At Aalto Capital, we have met many founders who claim the first-mover advantage when raising capital. Being a first mover, however, comes with both advantages and disadvantages, and it is not always seen as credible to investors.

For starters, bringing a new product to market is often capital intensive, requiring significant R&D in relation to product development and assessing product-market fit and routes to market. Companies with new products or services must convince the market that their product or service is worth trying and will inevitably make at least a few mistakes along the way.

Moreover, competitors may be able to learn from a first mover's mistakes, creating a better or cheaper alternative in less time. It is therefore important to first assess a company's competitive landscape. Even a company with a new product has competitors: anyone previously filling the gap this new product or service is intended to address (e.g., in the case of Uber, taxi companies).

Often large, established companies have substantial R&D budgets and resources which may enable them to bring a competitive product to market in a fraction of the original development time.
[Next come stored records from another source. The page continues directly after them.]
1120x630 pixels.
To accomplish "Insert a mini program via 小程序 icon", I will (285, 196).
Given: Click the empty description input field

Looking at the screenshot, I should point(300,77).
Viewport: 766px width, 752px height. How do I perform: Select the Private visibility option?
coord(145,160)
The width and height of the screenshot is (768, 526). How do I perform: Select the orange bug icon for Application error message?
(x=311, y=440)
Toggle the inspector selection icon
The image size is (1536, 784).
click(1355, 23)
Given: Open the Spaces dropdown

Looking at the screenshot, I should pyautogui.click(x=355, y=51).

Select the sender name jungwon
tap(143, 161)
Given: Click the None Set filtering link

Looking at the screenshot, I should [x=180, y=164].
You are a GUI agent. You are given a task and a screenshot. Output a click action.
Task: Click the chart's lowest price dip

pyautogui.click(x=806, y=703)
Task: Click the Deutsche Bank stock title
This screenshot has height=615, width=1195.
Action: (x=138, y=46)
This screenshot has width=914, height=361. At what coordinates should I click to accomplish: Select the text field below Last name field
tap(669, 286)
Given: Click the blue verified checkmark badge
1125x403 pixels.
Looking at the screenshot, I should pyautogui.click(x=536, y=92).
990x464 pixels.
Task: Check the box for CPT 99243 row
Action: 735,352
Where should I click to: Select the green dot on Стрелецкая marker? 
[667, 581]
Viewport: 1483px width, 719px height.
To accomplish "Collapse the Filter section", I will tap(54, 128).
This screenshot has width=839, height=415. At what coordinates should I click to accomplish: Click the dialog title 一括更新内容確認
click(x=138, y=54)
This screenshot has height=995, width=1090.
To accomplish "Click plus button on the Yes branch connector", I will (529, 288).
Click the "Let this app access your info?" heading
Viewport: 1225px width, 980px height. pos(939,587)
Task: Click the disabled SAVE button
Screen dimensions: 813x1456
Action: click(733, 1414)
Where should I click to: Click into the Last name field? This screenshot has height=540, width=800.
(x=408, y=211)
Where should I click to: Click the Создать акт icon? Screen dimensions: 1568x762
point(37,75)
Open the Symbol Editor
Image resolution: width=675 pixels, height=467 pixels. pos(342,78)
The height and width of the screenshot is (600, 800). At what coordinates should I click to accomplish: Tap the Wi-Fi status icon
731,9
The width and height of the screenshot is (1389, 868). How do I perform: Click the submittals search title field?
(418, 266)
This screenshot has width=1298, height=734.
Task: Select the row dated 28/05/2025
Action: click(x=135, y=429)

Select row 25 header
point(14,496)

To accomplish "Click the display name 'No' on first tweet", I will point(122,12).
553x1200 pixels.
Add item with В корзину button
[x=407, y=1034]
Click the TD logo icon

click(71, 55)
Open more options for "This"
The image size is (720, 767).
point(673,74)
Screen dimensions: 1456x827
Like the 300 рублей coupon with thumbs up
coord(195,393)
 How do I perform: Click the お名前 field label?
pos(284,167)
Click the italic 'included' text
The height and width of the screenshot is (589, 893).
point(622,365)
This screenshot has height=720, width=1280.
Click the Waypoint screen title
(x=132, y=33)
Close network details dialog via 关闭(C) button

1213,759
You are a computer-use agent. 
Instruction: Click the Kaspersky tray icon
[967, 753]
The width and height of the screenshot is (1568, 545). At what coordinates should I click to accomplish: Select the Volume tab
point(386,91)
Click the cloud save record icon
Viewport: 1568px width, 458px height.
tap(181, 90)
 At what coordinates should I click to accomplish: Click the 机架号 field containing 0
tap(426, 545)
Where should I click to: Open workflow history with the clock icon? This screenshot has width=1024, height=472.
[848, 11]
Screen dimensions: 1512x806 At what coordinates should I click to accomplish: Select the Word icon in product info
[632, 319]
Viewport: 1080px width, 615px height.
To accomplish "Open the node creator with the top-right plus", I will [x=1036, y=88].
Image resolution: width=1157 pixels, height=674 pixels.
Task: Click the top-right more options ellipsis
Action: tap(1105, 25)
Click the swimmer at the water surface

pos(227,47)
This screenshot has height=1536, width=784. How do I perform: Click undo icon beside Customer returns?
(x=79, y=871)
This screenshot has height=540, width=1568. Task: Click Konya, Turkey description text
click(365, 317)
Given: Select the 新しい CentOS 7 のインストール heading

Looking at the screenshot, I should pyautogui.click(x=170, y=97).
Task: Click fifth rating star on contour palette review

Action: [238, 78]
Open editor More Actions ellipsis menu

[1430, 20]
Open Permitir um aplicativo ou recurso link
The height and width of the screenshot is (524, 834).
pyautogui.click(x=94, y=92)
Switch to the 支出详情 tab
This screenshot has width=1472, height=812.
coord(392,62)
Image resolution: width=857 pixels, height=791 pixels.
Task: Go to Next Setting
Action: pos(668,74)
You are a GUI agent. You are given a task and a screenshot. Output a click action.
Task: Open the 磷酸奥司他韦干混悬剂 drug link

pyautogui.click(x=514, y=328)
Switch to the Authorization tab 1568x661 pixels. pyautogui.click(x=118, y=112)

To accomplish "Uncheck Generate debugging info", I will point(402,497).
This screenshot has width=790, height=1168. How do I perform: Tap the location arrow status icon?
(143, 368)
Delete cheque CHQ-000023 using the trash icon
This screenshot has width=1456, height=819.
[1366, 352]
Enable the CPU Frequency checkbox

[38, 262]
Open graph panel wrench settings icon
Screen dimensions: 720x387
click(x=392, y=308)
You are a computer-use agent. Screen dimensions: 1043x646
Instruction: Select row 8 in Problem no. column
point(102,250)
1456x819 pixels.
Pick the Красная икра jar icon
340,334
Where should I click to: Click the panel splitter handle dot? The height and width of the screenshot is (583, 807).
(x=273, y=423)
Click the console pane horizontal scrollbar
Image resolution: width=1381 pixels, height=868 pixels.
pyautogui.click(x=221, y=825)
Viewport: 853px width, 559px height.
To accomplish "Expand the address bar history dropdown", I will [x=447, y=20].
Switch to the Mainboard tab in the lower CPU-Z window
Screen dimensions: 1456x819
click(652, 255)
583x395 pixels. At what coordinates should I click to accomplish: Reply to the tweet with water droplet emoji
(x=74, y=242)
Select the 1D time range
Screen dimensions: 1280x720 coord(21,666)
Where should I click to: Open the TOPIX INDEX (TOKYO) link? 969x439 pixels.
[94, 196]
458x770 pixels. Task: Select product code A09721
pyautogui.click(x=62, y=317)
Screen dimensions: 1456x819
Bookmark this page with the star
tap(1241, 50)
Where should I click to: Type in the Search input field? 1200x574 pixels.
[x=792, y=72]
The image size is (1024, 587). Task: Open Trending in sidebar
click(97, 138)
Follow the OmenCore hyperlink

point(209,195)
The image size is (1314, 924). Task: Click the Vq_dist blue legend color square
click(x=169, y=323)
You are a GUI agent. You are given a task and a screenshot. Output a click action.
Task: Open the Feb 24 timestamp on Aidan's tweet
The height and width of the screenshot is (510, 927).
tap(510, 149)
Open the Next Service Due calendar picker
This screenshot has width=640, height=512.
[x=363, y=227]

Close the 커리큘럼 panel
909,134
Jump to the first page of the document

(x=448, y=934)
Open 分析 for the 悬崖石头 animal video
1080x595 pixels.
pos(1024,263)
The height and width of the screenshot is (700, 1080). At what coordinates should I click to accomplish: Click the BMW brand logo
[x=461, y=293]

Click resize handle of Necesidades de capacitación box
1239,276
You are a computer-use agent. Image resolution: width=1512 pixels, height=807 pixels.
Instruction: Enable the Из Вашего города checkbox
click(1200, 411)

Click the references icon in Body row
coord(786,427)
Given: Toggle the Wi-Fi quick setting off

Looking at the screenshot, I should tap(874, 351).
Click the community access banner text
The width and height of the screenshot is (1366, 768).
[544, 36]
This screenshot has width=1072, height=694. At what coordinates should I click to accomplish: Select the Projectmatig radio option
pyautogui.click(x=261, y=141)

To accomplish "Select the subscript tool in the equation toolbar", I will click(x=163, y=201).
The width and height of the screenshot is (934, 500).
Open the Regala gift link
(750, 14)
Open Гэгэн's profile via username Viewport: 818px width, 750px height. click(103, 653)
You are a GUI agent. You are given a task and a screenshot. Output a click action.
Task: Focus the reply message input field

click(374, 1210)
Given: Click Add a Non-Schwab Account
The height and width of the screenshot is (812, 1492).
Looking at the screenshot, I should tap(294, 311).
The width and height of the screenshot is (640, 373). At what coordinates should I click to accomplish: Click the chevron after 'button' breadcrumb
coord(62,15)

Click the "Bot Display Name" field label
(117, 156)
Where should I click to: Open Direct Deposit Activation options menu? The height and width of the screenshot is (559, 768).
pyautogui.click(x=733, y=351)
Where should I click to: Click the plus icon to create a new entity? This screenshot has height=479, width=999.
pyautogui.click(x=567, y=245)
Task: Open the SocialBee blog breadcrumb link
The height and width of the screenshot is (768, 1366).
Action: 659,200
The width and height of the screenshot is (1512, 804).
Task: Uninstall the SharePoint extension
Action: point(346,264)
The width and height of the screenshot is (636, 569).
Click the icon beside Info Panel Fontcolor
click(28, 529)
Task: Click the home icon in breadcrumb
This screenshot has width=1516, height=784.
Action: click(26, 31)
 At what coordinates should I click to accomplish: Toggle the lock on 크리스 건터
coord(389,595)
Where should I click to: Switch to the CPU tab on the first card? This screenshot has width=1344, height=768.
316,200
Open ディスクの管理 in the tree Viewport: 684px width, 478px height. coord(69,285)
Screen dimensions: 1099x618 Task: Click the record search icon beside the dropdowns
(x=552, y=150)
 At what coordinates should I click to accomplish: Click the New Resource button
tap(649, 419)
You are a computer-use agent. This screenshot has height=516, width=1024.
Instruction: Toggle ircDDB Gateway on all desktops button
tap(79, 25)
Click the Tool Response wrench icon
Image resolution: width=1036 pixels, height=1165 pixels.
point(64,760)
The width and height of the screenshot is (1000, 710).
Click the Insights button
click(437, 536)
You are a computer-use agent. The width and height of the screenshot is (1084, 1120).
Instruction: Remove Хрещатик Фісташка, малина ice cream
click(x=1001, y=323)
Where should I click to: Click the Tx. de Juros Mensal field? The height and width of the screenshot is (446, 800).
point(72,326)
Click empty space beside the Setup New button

Questions any first-mover should be prepared to answer when going to market are:

How quickly, with the right funding, could a competitor overtake your product?

How much time and money would a competitor need to invest to catch up?

What would a competitor need to do to gain a larger market share, i.e., what improvements could a competitor make and what corners could they cut to reduce costs?

Though the first entrant to the market may be able to establish strong brand recognition and customer loyalty, this cannot on its own keep a company ahead of the curve. It is therefore important for a market pioneer to also be able to support their first-mover advantage with evidence and strong statistics like churn and customer retention (how good is the company at keeping its customers), tender success and customer acquisition (how often is the company winning customers), sales cycle (how long does it take to convince new customers to buy the product or service), and return on sales and marketing (how much revenue is generated by sales and marketing).

What investors want to see is whether a company is winning contracts over or selling more than its competitors, as well as if the company can retain these customers.